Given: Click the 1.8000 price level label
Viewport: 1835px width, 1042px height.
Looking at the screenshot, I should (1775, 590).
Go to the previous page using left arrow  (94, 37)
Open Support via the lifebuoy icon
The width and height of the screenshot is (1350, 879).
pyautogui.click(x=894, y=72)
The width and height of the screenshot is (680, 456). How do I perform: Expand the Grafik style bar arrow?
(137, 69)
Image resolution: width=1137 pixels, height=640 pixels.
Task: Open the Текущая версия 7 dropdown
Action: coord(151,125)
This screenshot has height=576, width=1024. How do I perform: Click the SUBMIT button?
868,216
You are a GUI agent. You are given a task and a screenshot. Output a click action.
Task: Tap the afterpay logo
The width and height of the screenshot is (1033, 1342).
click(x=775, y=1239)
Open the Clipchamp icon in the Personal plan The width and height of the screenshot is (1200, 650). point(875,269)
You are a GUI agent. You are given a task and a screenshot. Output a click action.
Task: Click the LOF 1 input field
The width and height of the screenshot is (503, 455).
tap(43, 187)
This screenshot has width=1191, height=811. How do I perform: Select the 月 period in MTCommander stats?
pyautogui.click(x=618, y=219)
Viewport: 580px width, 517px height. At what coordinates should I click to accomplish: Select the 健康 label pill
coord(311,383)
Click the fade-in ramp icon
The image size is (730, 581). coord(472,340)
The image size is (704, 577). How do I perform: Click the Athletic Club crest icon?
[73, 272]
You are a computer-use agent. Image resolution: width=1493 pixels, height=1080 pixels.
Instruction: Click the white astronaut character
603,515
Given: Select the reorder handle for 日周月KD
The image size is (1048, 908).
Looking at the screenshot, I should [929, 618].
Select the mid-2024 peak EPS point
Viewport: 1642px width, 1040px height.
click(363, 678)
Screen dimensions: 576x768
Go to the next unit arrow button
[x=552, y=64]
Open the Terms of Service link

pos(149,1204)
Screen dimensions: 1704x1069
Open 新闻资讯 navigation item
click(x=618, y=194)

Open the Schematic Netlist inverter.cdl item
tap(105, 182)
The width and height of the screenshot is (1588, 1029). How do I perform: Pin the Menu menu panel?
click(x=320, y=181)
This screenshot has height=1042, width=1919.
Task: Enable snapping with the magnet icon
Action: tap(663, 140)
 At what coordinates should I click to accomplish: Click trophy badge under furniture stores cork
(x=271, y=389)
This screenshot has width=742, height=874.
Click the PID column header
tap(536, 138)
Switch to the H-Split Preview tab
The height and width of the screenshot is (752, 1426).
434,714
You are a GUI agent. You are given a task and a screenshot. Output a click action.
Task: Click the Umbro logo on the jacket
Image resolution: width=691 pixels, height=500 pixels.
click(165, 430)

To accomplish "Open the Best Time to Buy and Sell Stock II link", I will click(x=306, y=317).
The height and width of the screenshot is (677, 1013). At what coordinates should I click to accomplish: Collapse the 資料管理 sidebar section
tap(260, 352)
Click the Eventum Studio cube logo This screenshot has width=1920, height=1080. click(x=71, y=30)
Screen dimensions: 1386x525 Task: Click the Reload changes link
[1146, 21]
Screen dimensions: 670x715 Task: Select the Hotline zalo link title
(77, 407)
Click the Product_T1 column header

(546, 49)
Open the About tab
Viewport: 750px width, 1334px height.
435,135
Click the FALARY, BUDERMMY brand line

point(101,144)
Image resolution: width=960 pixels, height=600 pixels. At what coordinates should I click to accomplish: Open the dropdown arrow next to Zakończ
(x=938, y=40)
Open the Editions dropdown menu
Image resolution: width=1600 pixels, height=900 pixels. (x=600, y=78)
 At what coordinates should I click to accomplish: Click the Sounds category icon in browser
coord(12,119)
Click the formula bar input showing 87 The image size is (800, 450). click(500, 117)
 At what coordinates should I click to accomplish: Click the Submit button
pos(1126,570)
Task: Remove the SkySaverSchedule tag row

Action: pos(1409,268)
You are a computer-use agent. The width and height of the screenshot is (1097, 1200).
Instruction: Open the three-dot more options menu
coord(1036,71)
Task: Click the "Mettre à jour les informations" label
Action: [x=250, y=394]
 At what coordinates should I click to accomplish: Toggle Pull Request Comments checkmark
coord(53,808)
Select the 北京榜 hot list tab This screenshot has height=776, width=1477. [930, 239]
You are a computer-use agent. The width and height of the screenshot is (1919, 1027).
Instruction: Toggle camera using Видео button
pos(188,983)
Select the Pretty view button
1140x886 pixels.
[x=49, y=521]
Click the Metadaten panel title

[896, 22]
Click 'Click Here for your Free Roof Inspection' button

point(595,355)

WORK INSTRUCTIONS:
Start with the line above that contains "The width and height of the screenshot is (1033, 1342)." and end with the line that contains "Task: Click the LOF 1 input field". Write out those lines exactly, and only those.

TASK RESPONSE:
The width and height of the screenshot is (1033, 1342).
click(x=775, y=1239)
Open the Clipchamp icon in the Personal plan The width and height of the screenshot is (1200, 650). point(875,269)
You are a GUI agent. You are given a task and a screenshot. Output a click action.
Task: Click the LOF 1 input field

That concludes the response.